## What you are asked to do
Using the entries below, output exactly the line containing "FAMOSOS (205, 2522)" and all lines that follow it to the end.

## Pixel coordinate grounding data
· · · · · · ·
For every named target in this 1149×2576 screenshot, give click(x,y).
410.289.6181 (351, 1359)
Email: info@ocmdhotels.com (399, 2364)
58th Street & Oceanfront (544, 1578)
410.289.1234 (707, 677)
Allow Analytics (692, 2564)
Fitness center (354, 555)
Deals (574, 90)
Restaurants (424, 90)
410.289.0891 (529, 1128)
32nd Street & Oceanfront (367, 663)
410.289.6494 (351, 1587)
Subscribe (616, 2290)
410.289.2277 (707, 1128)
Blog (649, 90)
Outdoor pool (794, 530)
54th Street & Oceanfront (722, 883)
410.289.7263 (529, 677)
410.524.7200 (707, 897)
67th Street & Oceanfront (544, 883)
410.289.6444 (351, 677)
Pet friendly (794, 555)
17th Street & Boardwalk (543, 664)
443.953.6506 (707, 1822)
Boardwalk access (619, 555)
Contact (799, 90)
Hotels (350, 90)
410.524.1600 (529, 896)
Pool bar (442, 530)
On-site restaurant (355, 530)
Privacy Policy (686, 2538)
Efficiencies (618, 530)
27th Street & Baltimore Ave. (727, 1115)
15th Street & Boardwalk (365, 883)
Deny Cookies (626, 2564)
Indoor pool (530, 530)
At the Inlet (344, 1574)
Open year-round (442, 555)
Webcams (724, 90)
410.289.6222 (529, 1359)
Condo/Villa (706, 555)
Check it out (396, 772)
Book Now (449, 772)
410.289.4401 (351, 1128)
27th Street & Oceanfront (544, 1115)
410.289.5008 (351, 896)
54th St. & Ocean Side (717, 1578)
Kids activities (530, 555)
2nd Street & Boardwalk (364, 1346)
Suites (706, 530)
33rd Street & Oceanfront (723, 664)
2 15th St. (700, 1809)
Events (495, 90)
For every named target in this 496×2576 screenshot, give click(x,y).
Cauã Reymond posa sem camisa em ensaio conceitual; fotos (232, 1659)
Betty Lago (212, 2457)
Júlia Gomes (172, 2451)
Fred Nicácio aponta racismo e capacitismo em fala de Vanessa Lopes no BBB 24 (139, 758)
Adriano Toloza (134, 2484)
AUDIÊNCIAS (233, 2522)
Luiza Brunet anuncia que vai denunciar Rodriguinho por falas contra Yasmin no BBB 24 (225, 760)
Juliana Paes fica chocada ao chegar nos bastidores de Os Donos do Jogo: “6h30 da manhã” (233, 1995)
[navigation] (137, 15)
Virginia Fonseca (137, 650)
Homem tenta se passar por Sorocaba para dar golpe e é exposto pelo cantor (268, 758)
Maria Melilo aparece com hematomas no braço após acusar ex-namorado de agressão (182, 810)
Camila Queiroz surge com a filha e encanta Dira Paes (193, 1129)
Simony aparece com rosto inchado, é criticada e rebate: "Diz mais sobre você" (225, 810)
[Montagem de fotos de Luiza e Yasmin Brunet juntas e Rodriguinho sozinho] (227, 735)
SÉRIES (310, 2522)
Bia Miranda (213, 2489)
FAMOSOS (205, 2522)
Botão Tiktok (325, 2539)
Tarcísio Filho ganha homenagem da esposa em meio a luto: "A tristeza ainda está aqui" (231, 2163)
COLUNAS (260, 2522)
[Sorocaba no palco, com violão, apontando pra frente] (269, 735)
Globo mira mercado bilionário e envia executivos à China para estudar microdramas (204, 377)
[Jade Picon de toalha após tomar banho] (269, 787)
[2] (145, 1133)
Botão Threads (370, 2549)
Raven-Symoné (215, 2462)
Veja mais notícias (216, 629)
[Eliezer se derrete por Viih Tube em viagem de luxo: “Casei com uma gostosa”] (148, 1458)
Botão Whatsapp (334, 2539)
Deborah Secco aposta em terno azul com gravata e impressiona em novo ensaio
· · · · · · ·
## Exercise output
FAMOSOS (205, 2522)
Botão Tiktok (325, 2539)
Tarcísio Filho ganha homenagem da esposa em meio a luto: "A tristeza ainda está aqui" (231, 2163)
COLUNAS (260, 2522)
[Sorocaba no palco, com violão, apontando pra frente] (269, 735)
Globo mira mercado bilionário e envia executivos à China para estudar microdramas (204, 377)
[Jade Picon de toalha após tomar banho] (269, 787)
[2] (145, 1133)
Botão Threads (370, 2549)
Raven-Symoné (215, 2462)
Veja mais notícias (216, 629)
[Eliezer se derrete por Viih Tube em viagem de luxo: “Casei com uma gostosa”] (148, 1458)
Botão Whatsapp (334, 2539)
Deborah Secco aposta em terno azul com gravata e impressiona em novo ensaio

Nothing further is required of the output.